=== Exercise materials ===
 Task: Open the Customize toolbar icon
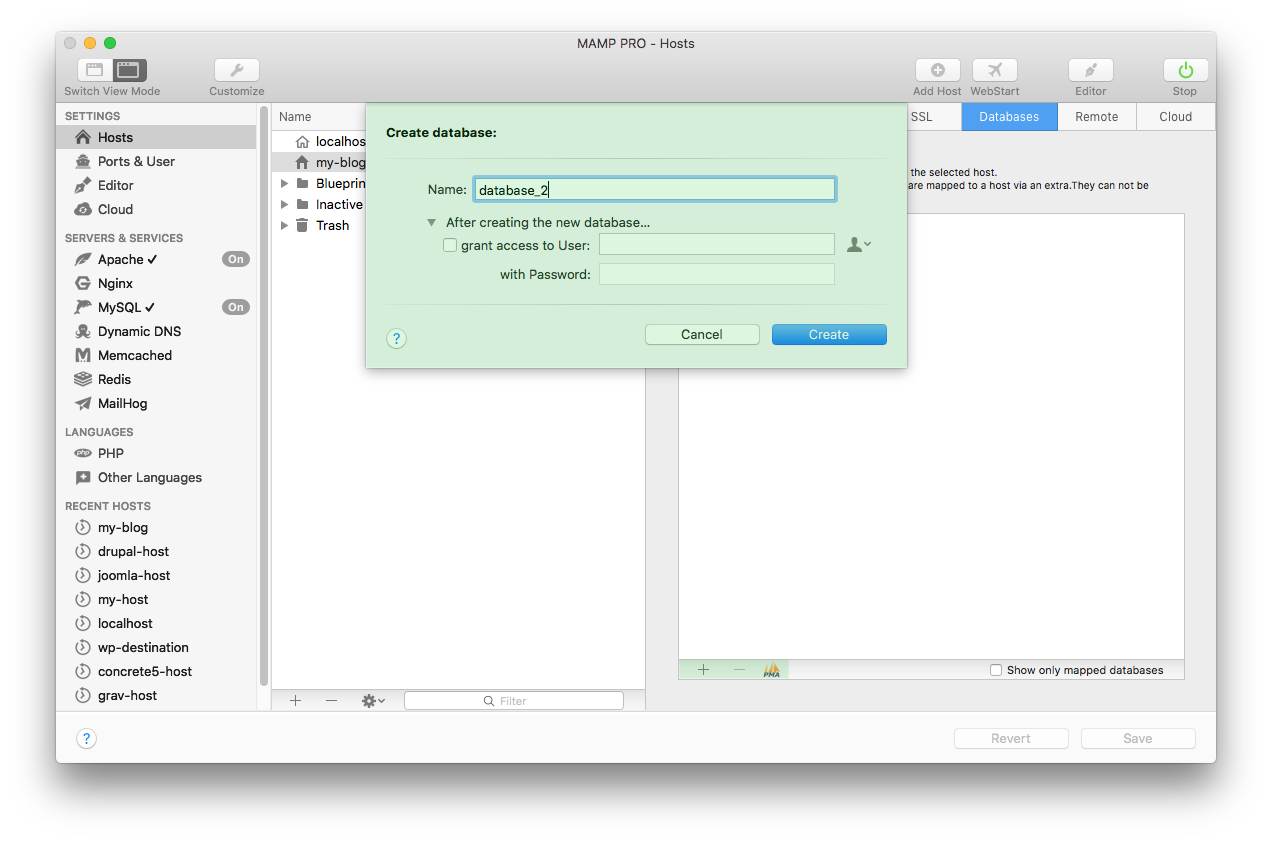pos(236,70)
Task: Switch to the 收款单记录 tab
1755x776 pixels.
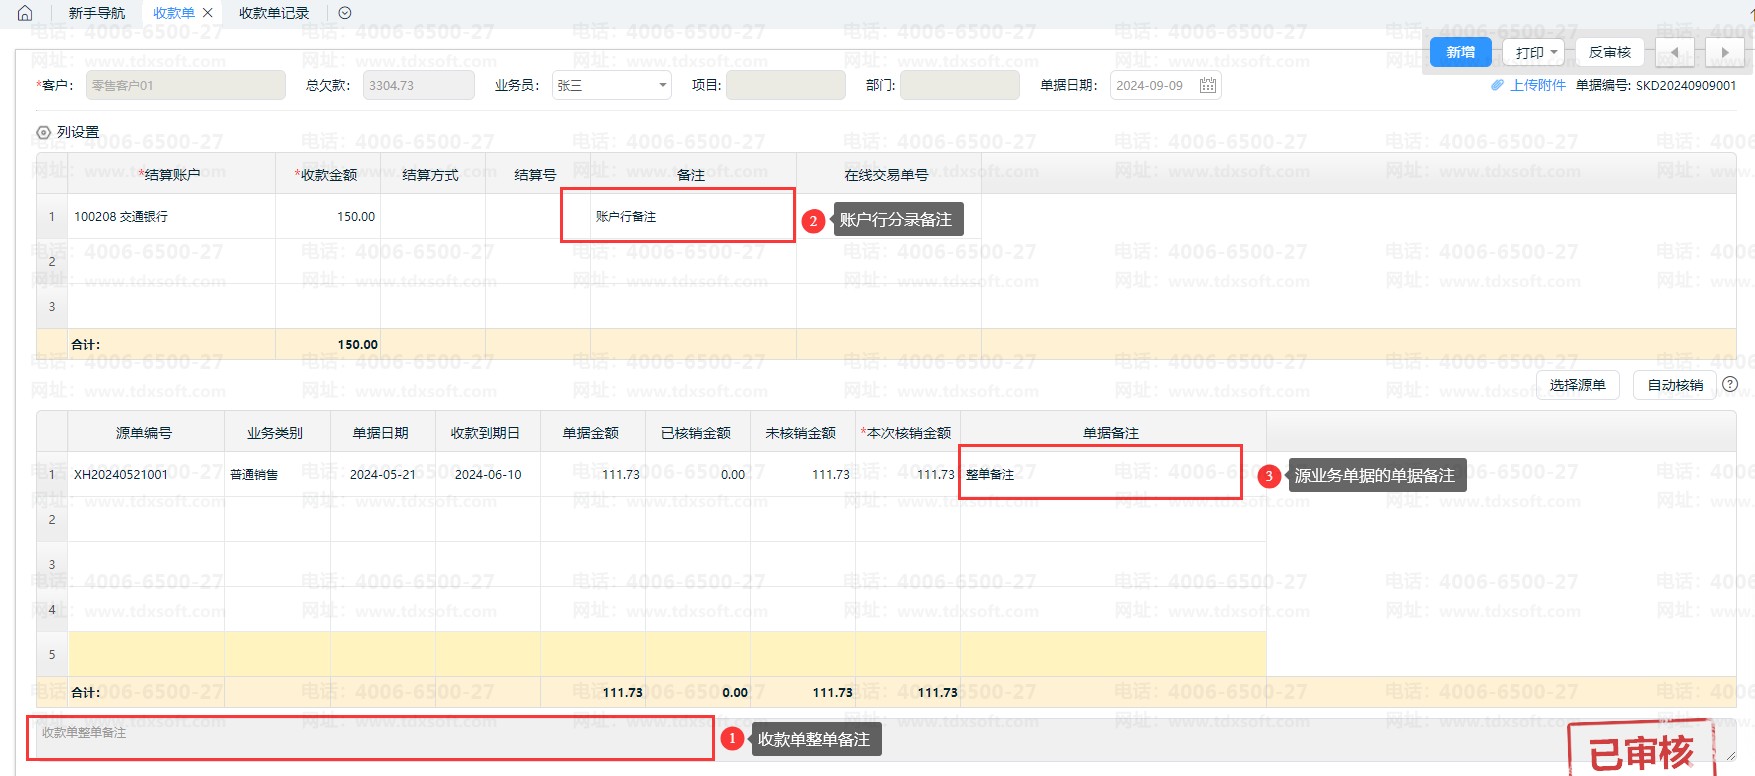Action: pyautogui.click(x=274, y=13)
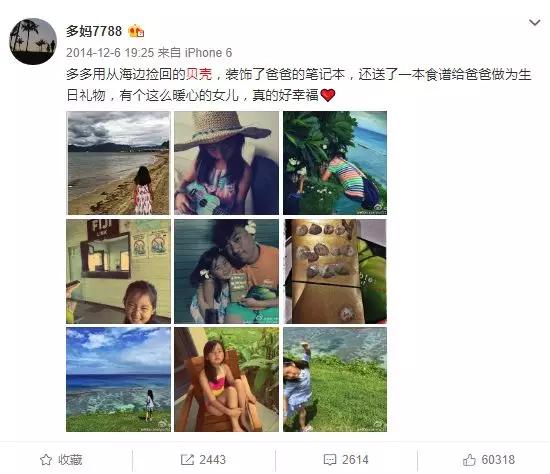Open the cloudy beach photo thumbnail
The width and height of the screenshot is (550, 474).
click(118, 163)
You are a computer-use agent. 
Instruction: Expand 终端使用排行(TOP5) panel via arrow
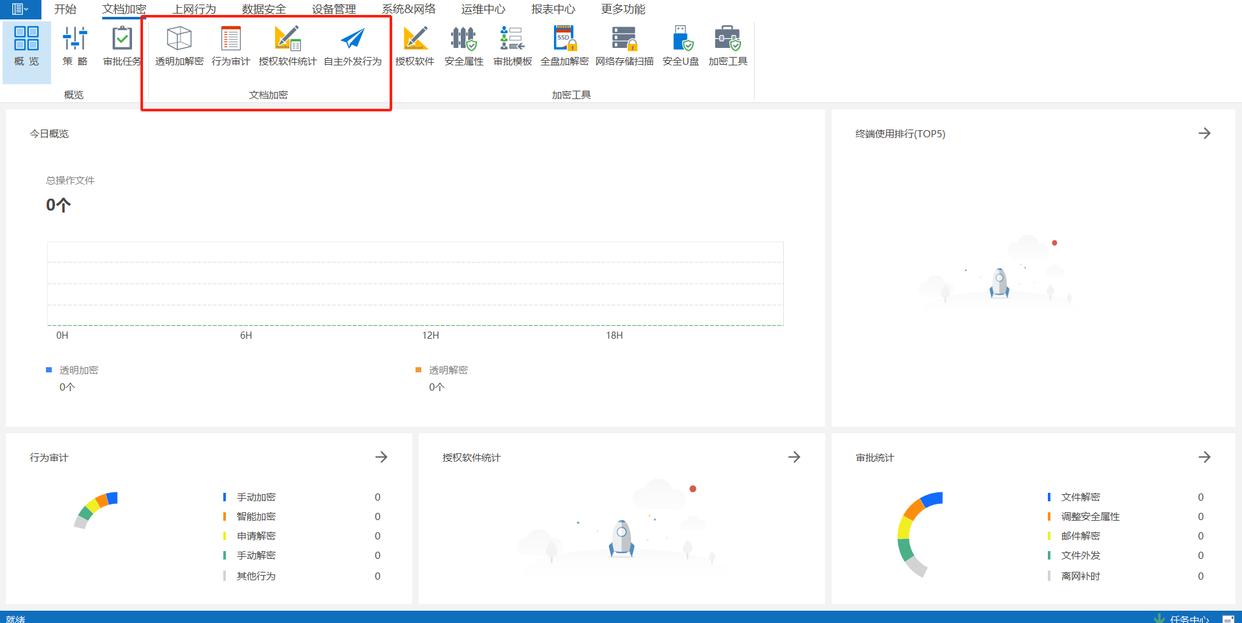pos(1204,133)
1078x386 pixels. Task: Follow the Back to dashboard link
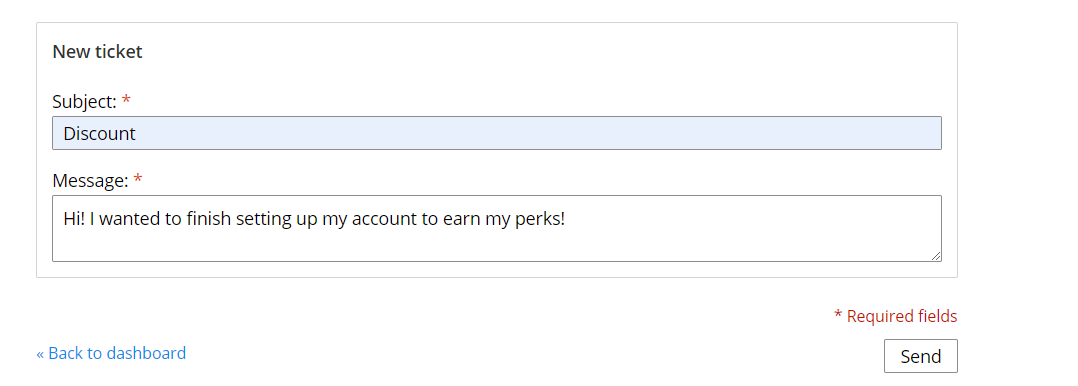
===
Rewrite the material from the line containing "You are a computer-use agent." through the end of the material, requests included, multiplying every coordinate in the answers by 1.05 and rounding to whole numbers, with halves rounded up. Leave the pictures out.

**Written answer**
You are a computer-use agent. 
Instruction: Expand 终端使用排行(TOP5) panel via arrow
pos(1264,140)
1078x386 pixels. Task: Follow the Back to dashboard link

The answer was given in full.